#### WHAT THIS TASK INVOLVES:
Transcribe all of the records exactly, leaving every line as it is.
'''
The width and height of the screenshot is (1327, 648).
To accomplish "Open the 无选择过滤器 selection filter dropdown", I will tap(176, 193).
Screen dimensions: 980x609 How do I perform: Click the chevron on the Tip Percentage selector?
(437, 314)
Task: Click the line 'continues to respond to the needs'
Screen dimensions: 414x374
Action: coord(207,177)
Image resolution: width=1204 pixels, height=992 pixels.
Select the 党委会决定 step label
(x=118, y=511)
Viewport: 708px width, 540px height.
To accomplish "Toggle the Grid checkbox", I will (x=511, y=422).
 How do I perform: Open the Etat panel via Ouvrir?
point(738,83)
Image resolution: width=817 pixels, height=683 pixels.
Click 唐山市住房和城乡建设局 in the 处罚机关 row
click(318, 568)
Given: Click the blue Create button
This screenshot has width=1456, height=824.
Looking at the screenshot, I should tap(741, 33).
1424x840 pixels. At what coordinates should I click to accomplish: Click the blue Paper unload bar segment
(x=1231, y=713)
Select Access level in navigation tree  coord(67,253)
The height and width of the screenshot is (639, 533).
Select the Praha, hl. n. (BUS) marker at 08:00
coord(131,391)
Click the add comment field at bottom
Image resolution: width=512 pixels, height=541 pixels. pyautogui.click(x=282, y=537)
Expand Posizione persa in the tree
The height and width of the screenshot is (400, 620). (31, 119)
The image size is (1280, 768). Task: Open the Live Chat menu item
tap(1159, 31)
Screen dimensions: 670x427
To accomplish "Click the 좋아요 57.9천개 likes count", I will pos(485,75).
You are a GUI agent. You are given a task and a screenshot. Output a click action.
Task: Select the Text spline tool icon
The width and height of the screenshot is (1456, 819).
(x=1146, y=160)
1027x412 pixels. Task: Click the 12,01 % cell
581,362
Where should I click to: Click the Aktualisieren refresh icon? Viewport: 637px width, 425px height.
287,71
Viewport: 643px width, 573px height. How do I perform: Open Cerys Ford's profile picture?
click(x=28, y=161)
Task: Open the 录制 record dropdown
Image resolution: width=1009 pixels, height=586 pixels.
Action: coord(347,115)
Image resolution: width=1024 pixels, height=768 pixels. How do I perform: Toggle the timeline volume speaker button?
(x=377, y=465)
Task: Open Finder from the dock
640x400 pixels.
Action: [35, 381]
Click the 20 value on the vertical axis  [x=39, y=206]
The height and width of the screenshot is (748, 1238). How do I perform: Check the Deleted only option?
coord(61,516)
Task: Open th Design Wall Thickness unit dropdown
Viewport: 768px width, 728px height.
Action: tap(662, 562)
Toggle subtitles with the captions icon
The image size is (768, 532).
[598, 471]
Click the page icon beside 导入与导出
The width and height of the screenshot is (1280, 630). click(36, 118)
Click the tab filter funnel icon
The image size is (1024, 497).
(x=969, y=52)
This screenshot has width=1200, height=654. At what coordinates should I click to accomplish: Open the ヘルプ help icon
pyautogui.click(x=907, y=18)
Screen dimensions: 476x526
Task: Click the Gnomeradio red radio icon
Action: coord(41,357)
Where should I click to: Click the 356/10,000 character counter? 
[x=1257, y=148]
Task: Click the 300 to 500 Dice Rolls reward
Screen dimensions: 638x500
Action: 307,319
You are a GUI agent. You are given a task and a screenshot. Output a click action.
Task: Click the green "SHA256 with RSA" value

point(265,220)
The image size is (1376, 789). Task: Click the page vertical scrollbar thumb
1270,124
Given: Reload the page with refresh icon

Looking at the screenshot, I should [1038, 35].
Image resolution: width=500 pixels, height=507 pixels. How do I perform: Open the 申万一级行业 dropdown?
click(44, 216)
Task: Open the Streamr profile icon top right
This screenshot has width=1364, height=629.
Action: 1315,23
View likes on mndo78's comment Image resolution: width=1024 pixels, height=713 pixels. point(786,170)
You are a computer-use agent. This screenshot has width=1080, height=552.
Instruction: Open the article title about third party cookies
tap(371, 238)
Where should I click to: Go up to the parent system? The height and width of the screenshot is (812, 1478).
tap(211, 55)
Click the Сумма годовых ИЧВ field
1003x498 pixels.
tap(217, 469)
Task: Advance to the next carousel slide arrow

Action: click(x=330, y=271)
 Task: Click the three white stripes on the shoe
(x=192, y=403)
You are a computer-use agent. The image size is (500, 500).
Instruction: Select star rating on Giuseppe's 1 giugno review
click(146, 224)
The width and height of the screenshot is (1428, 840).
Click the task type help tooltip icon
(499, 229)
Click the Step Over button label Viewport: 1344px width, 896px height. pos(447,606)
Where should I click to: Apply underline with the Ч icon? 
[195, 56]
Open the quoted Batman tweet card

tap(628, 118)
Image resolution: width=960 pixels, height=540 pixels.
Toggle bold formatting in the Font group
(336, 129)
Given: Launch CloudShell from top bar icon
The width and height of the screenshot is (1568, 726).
'''
#### RESULT OF THE EXERCISE:
The width and height of the screenshot is (1327, 648).
To accomplish "Open the 无选择过滤器 selection filter dropdown", I will tap(176, 193).
Screen dimensions: 980x609 How do I perform: Click the chevron on the Tip Percentage selector?
(437, 314)
Task: Click the line 'continues to respond to the needs'
Screen dimensions: 414x374
Action: coord(207,177)
Image resolution: width=1204 pixels, height=992 pixels.
Select the 党委会决定 step label
(x=118, y=511)
Viewport: 708px width, 540px height.
To accomplish "Toggle the Grid checkbox", I will (x=511, y=422).
 How do I perform: Open the Etat panel via Ouvrir?
point(738,83)
Image resolution: width=817 pixels, height=683 pixels.
Click 唐山市住房和城乡建设局 in the 处罚机关 row
click(318, 568)
Given: Click the blue Create button
This screenshot has width=1456, height=824.
Looking at the screenshot, I should tap(741, 33).
1424x840 pixels. At what coordinates should I click to accomplish: Click the blue Paper unload bar segment
(x=1231, y=713)
Select Access level in navigation tree  coord(67,253)
The height and width of the screenshot is (639, 533).
Select the Praha, hl. n. (BUS) marker at 08:00
coord(131,391)
Click the add comment field at bottom
Image resolution: width=512 pixels, height=541 pixels. pyautogui.click(x=282, y=537)
Expand Posizione persa in the tree
The height and width of the screenshot is (400, 620). (31, 119)
The image size is (1280, 768). Task: Open the Live Chat menu item
tap(1159, 31)
Screen dimensions: 670x427
To accomplish "Click the 좋아요 57.9천개 likes count", I will pos(485,75).
You are a GUI agent. You are given a task and a screenshot. Output a click action.
Task: Select the Text spline tool icon
The width and height of the screenshot is (1456, 819).
(x=1146, y=160)
1027x412 pixels. Task: Click the 12,01 % cell
581,362
Where should I click to: Click the Aktualisieren refresh icon? Viewport: 637px width, 425px height.
287,71
Viewport: 643px width, 573px height. How do I perform: Open Cerys Ford's profile picture?
click(x=28, y=161)
Task: Open the 录制 record dropdown
Image resolution: width=1009 pixels, height=586 pixels.
Action: coord(347,115)
Image resolution: width=1024 pixels, height=768 pixels. How do I perform: Toggle the timeline volume speaker button?
(x=377, y=465)
Task: Open Finder from the dock
640x400 pixels.
Action: [35, 381]
Click the 20 value on the vertical axis  [x=39, y=206]
The height and width of the screenshot is (748, 1238). How do I perform: Check the Deleted only option?
coord(61,516)
Task: Open th Design Wall Thickness unit dropdown
Viewport: 768px width, 728px height.
Action: tap(662, 562)
Toggle subtitles with the captions icon
The image size is (768, 532).
[598, 471]
Click the page icon beside 导入与导出
The width and height of the screenshot is (1280, 630). click(36, 118)
Click the tab filter funnel icon
The image size is (1024, 497).
(x=969, y=52)
This screenshot has width=1200, height=654. At what coordinates should I click to accomplish: Open the ヘルプ help icon
pyautogui.click(x=907, y=18)
Screen dimensions: 476x526
Task: Click the Gnomeradio red radio icon
Action: coord(41,357)
Where should I click to: Click the 356/10,000 character counter? 
[x=1257, y=148]
Task: Click the 300 to 500 Dice Rolls reward
Screen dimensions: 638x500
Action: 307,319
You are a GUI agent. You are given a task and a screenshot. Output a click action.
Task: Click the green "SHA256 with RSA" value

point(265,220)
The image size is (1376, 789). Task: Click the page vertical scrollbar thumb
1270,124
Given: Reload the page with refresh icon

Looking at the screenshot, I should [1038, 35].
Image resolution: width=500 pixels, height=507 pixels. How do I perform: Open the 申万一级行业 dropdown?
click(44, 216)
Task: Open the Streamr profile icon top right
This screenshot has width=1364, height=629.
Action: 1315,23
View likes on mndo78's comment Image resolution: width=1024 pixels, height=713 pixels. point(786,170)
You are a computer-use agent. This screenshot has width=1080, height=552.
Instruction: Open the article title about third party cookies
tap(371, 238)
Where should I click to: Go up to the parent system? The height and width of the screenshot is (812, 1478).
tap(211, 55)
Click the Сумма годовых ИЧВ field
1003x498 pixels.
tap(217, 469)
Task: Advance to the next carousel slide arrow

Action: click(x=330, y=271)
 Task: Click the three white stripes on the shoe
(x=192, y=403)
You are a computer-use agent. The image size is (500, 500).
Instruction: Select star rating on Giuseppe's 1 giugno review
click(146, 224)
The width and height of the screenshot is (1428, 840).
Click the task type help tooltip icon
(499, 229)
Click the Step Over button label Viewport: 1344px width, 896px height. pos(447,606)
Where should I click to: Apply underline with the Ч icon? 
[195, 56]
Open the quoted Batman tweet card

tap(628, 118)
Image resolution: width=960 pixels, height=540 pixels.
Toggle bold formatting in the Font group
(336, 129)
Given: Launch CloudShell from top bar icon
The width and height of the screenshot is (1568, 726).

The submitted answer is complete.